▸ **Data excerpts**
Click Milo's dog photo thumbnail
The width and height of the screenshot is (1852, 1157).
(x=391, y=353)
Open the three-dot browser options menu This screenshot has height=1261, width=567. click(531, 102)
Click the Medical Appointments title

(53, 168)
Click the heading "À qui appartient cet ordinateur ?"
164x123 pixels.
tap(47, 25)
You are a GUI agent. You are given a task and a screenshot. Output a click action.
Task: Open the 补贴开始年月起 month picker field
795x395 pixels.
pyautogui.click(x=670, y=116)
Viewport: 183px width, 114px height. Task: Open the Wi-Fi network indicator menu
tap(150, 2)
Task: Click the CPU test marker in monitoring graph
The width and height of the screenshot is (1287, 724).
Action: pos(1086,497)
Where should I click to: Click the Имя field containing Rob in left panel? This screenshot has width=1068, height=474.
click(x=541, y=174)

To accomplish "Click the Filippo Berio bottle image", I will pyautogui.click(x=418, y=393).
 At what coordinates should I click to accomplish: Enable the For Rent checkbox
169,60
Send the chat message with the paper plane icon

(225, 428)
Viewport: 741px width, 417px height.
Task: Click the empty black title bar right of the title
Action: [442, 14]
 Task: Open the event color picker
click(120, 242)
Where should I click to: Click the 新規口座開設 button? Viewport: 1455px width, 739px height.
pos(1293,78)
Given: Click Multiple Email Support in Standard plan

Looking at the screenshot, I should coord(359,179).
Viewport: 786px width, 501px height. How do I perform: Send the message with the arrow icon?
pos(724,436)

▸ **WHAT IS EXPECTED**
Nothing in the entries should be left out; please reproduce them all exactly.

▸ **RESPONSE BELOW**
Click Milo's dog photo thumbnail
The width and height of the screenshot is (1852, 1157).
(x=391, y=353)
Open the three-dot browser options menu This screenshot has height=1261, width=567. click(531, 102)
Click the Medical Appointments title

(53, 168)
Click the heading "À qui appartient cet ordinateur ?"
164x123 pixels.
tap(47, 25)
You are a GUI agent. You are given a task and a screenshot. Output a click action.
Task: Open the 补贴开始年月起 month picker field
795x395 pixels.
pyautogui.click(x=670, y=116)
Viewport: 183px width, 114px height. Task: Open the Wi-Fi network indicator menu
tap(150, 2)
Task: Click the CPU test marker in monitoring graph
The width and height of the screenshot is (1287, 724).
Action: pos(1086,497)
Where should I click to: Click the Имя field containing Rob in left panel? This screenshot has width=1068, height=474.
click(x=541, y=174)

To accomplish "Click the Filippo Berio bottle image", I will pyautogui.click(x=418, y=393).
 At what coordinates should I click to accomplish: Enable the For Rent checkbox
169,60
Send the chat message with the paper plane icon

(225, 428)
Viewport: 741px width, 417px height.
Task: Click the empty black title bar right of the title
Action: [442, 14]
 Task: Open the event color picker
click(120, 242)
Where should I click to: Click the 新規口座開設 button? Viewport: 1455px width, 739px height.
pos(1293,78)
Given: Click Multiple Email Support in Standard plan

Looking at the screenshot, I should coord(359,179).
Viewport: 786px width, 501px height. How do I perform: Send the message with the arrow icon?
pos(724,436)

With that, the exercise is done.